• _TEXT EXCERPT_
The new study by Dr. Edward Giovannucci and colleagues covered 454 health professionals between the ages of 40 and 75, all of whom had had a nonfatal heart attack or succumbed to heart disease. Another 900 men without any history of heart trouble were also covered as controls. The researchers gathered blood samples from all subjects to measure their vitamin D levels and then followed them for a period of 10 years.

When the researchers compared men who had vitamin D deficiency – levels no more than 15 nanograms per millilitre of blood to those men who fell in the lower end of the normal range of at least 30 nanograms per millilitre of blood, they found that the former had 2.5 times higher the risk of having a heart attack compared to the latter.

“Those with low vitamin D, on top of just being at higher risk for heart attack in general, were at particularly high risk to have a fatal heart attack,” Dr. Giovannucci said. The findings are in line with another study conducted at Harvard Medical School in January that found that people with low levels of vitamin D are at higher risk of heart attack, heart failure and stroke.

Based on the combined evidence provided by the two studies, Dr. Giovannucci urged people to understand the value of vitamin D and maintain normal levels. He advised people to get their doctor to administer a blood test for checking their vitamin D levels. In his opinion, people with low levels of vitamin D should start taking supplements to boost the same.

“Many people have low vitamin levels,” Dr. Giovannucci said. “Traditionally, physicians have only been concerned about the bone effects. But perhaps having these chronically low levels of vitamin D may be having these subtle physiological changes in a lot of tissues,” he added.

Elaborating on their study published in the Archives of Internal Medicine and the process through which vitamin D protects the heart, Dr. Giovannucci said that there could be multiple ways. According to him, it might lower blood pressure, regulate inflammation, reduce calcification of coronary arteries, affect the heart muscle or reduce respiratory infections in winter.

• _SUPPLIED RECORDS_
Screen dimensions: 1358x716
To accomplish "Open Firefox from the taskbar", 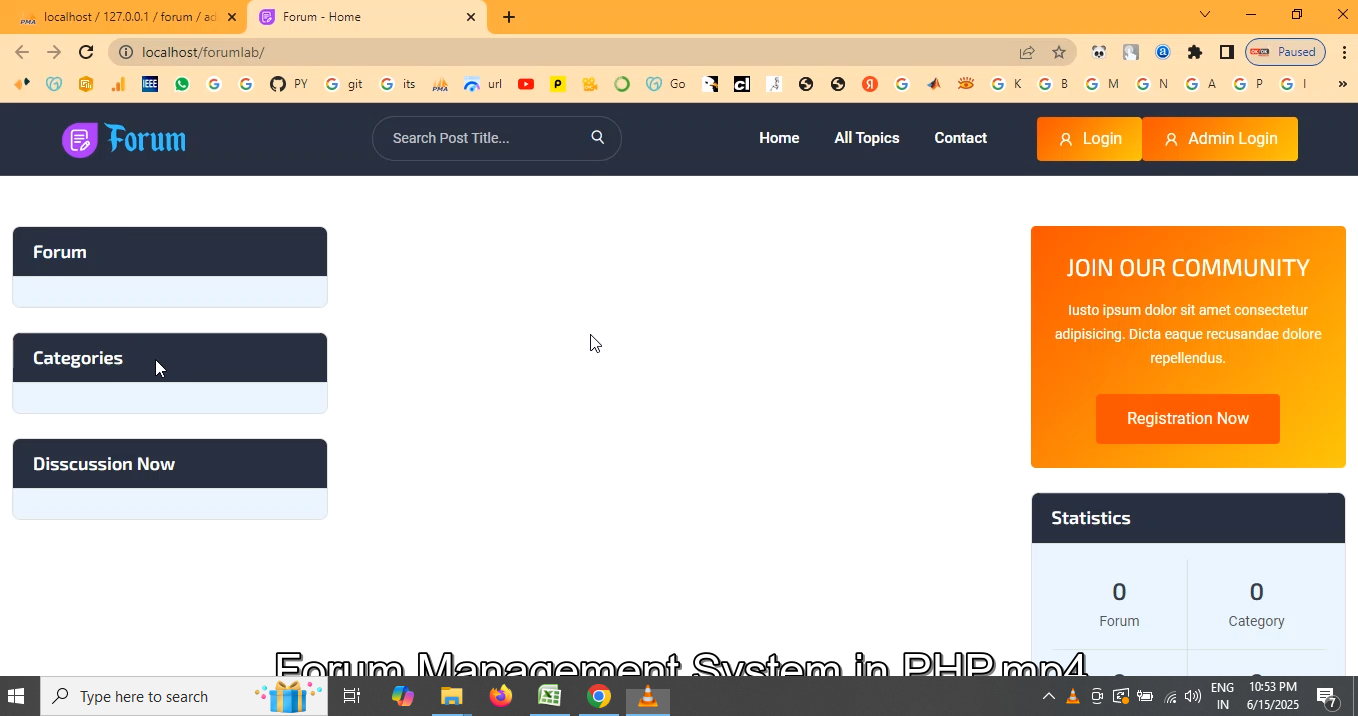I will (500, 696).
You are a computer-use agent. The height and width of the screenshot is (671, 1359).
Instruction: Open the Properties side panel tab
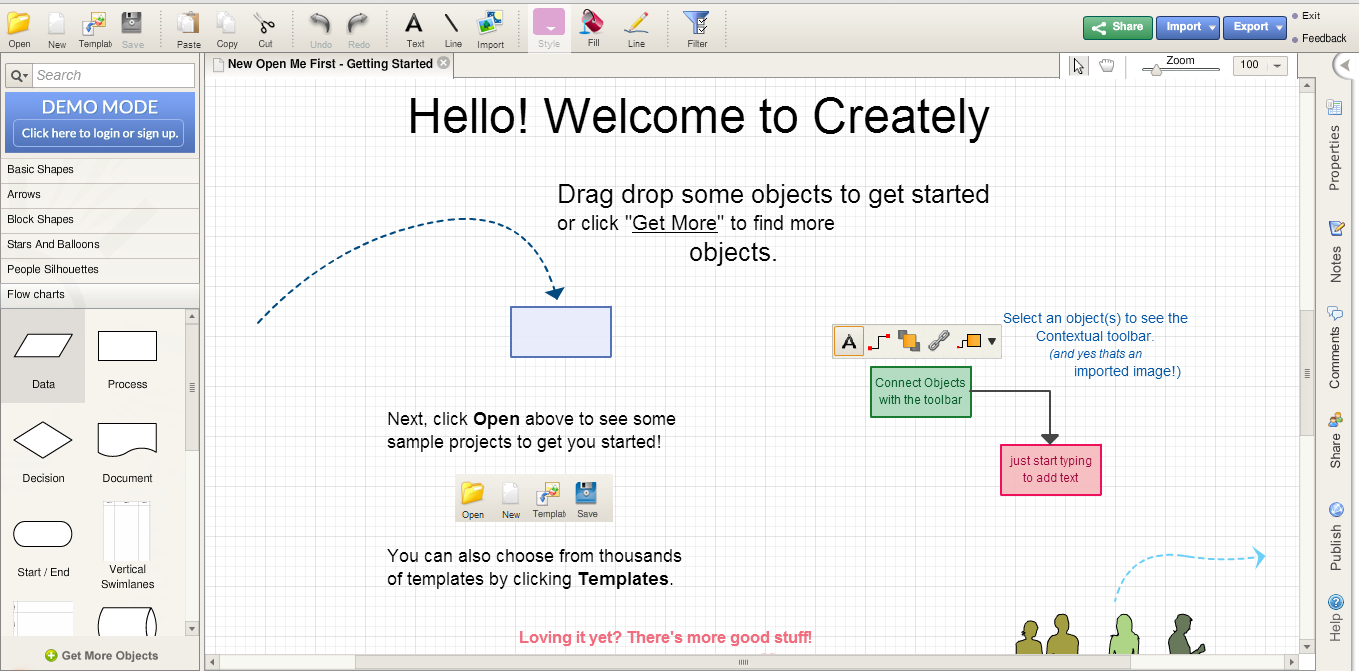pos(1335,146)
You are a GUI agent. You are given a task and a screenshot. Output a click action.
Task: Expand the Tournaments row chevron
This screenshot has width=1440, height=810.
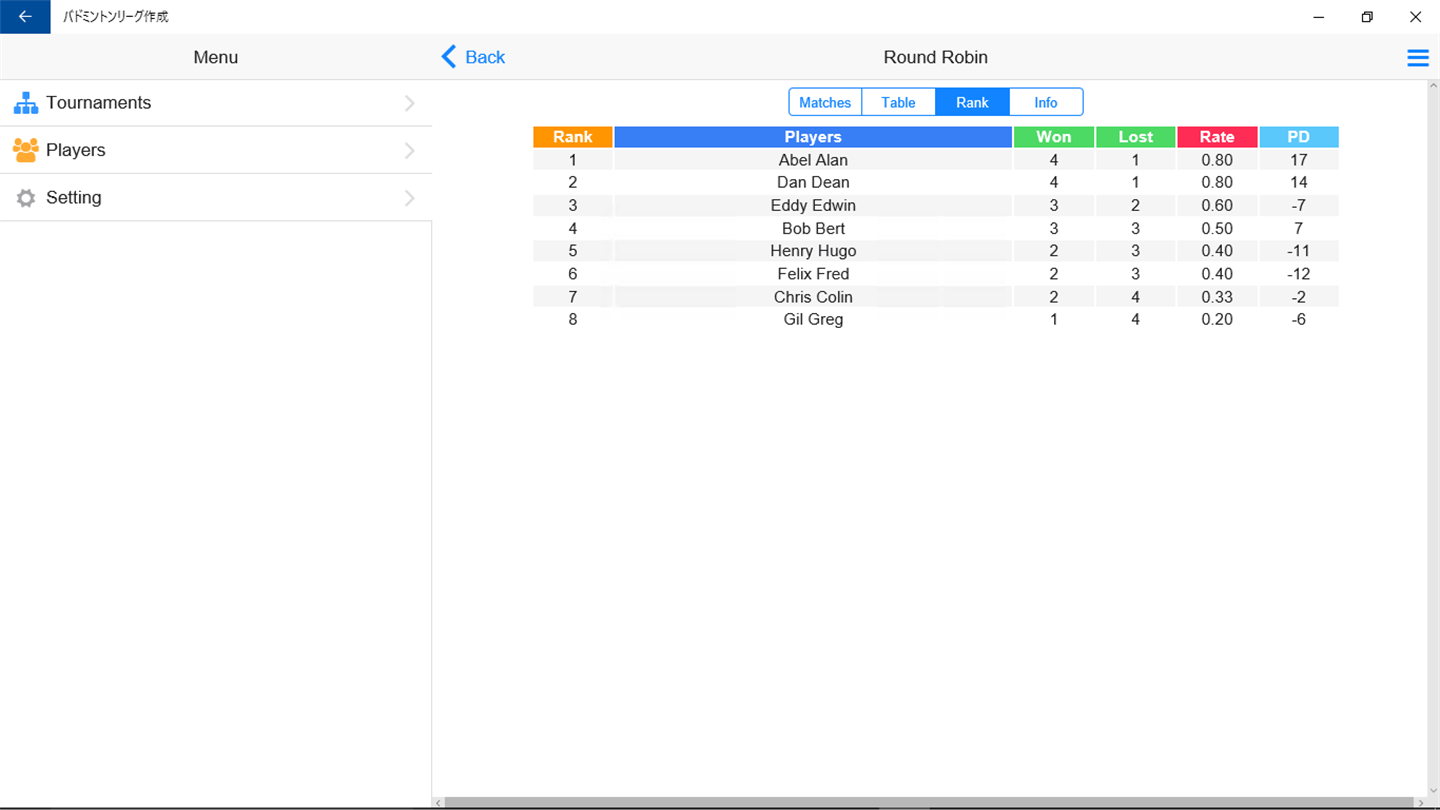[409, 103]
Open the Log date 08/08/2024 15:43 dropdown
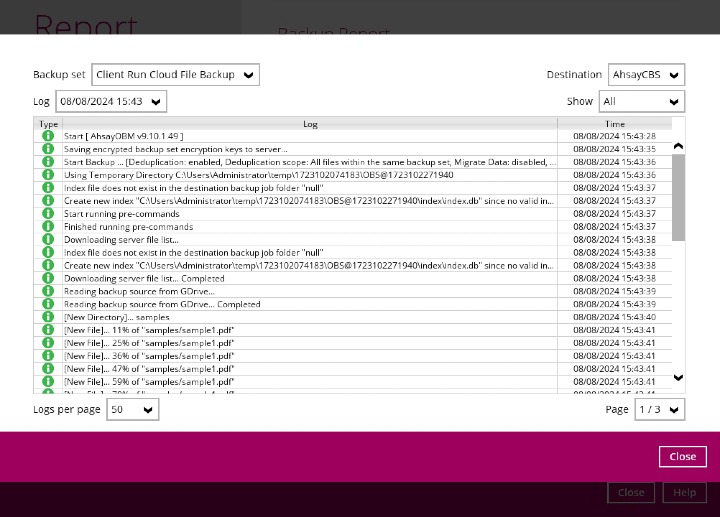Screen dimensions: 720x517 [x=111, y=102]
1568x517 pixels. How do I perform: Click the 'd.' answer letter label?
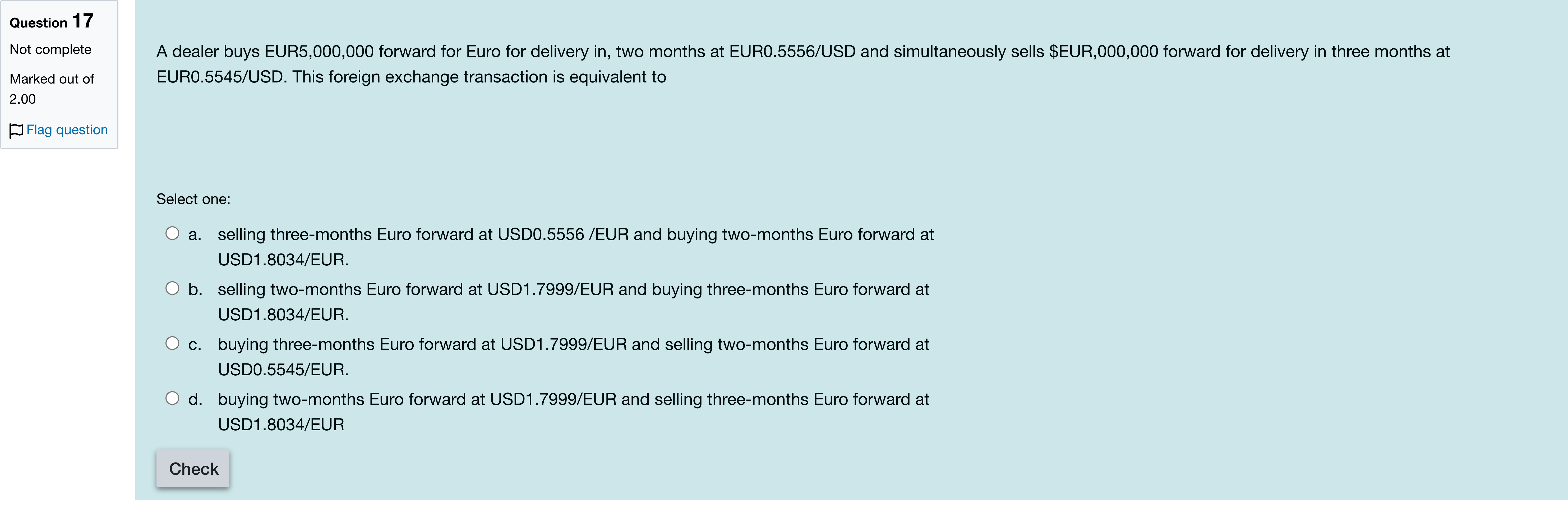pos(195,399)
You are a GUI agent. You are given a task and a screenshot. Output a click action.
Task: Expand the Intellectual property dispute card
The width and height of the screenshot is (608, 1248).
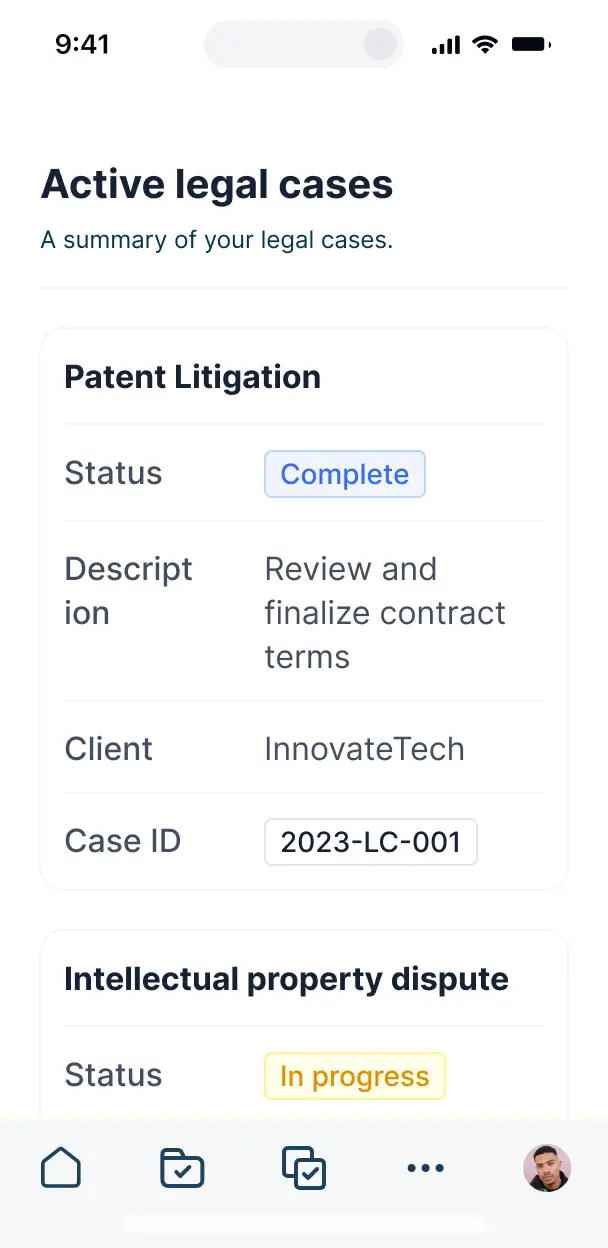(x=287, y=979)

• _WHAT IS BEING ASKED_
Copy out the whole text on vitamin D and heart attack risk word for word. The records are separate from the text on vitamin D and heart attack risk.

• _YOUR RESPONSE_
The new study by Dr. Edward Giovannucci and colleagues covered 454 health professionals between the ages of 40 and 75, all of whom had had a nonfatal heart attack or succumbed to heart disease. Another 900 men without any history of heart trouble were also covered as controls. The researchers gathered blood samples from all subjects to measure their vitamin D levels and then followed them for a period of 10 years.

When the researchers compared men who had vitamin D deficiency – levels no more than 15 nanograms per millilitre of blood to those men who fell in the lower end of the normal range of at least 30 nanograms per millilitre of blood, they found that the former had 2.5 times higher the risk of having a heart attack compared to the latter.

“Those with low vitamin D, on top of just being at higher risk for heart attack in general, were at particularly high risk to have a fatal heart attack,” Dr. Giovannucci said. The findings are in line with another study conducted at Harvard Medical School in January that found that people with low levels of vitamin D are at higher risk of heart attack, heart failure and stroke.

Based on the combined evidence provided by the two studies, Dr. Giovannucci urged people to understand the value of vitamin D and maintain normal levels. He advised people to get their doctor to administer a blood test for checking their vitamin D levels. In his opinion, people with low levels of vitamin D should start taking supplements to boost the same.

“Many people have low vitamin levels,” Dr. Giovannucci said. “Traditionally, physicians have only been concerned about the bone effects. But perhaps having these chronically low levels of vitamin D may be having these subtle physiological changes in a lot of tissues,” he added.

Elaborating on their study published in the Archives of Internal Medicine and the process through which vitamin D protects the heart, Dr. Giovannucci said that there could be multiple ways. According to him, it might lower blood pressure, regulate inflammation, reduce calcification of coronary arteries, affect the heart muscle or reduce respiratory infections in winter.